A disparidade nas taxas de desemprego é notável. Quatro estados ultrapassaram a marca de 8% de desocupação. O Amapá liderou com 9,8%, seguido pela Bahia, com 9,1%, e por Pernambuco e Piauí, ambos registrando 8,3%. Na outra extremidade, Santa Catarina se destacou com a menor taxa do país, 2,1%. Mato Grosso marcou 2,2%, e o Espírito Santo fechou o grupo dos com menores índices, com 2,3%.

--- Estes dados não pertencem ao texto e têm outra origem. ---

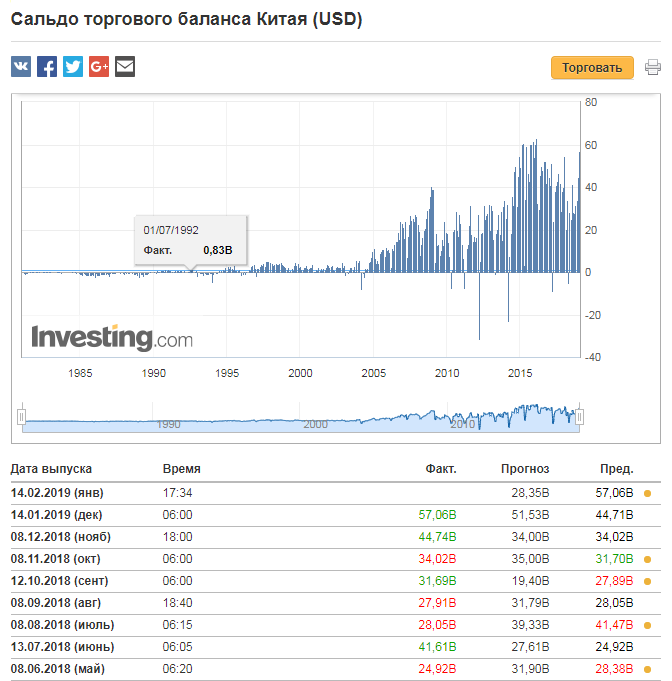
Task: Click the Факт. column header
Action: tap(440, 469)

Redução do Desemprego em 13 Estados

Na comparação com o primeiro trimestre de 2026, 13 estados apresentaram uma redução considerada significativa nas taxas de desemprego, segundo o IBGE. Essa melhora foi observada em todas as regiões do país. O Rio Grande do Norte foi o estado que apresentou o maior recuo, com uma queda de 1,9 ponto percentual. Outros estados como Amapá, Amazonas, Roraima, Pará, Piauí, Ceará, Pernambuco, Sergipe, Bahia, Rio de Janeiro, São Paulo, Paraná, Rio Grande do Sul e Distrito Federal tiveram suas taxas consideradas estatisticamente estáveis.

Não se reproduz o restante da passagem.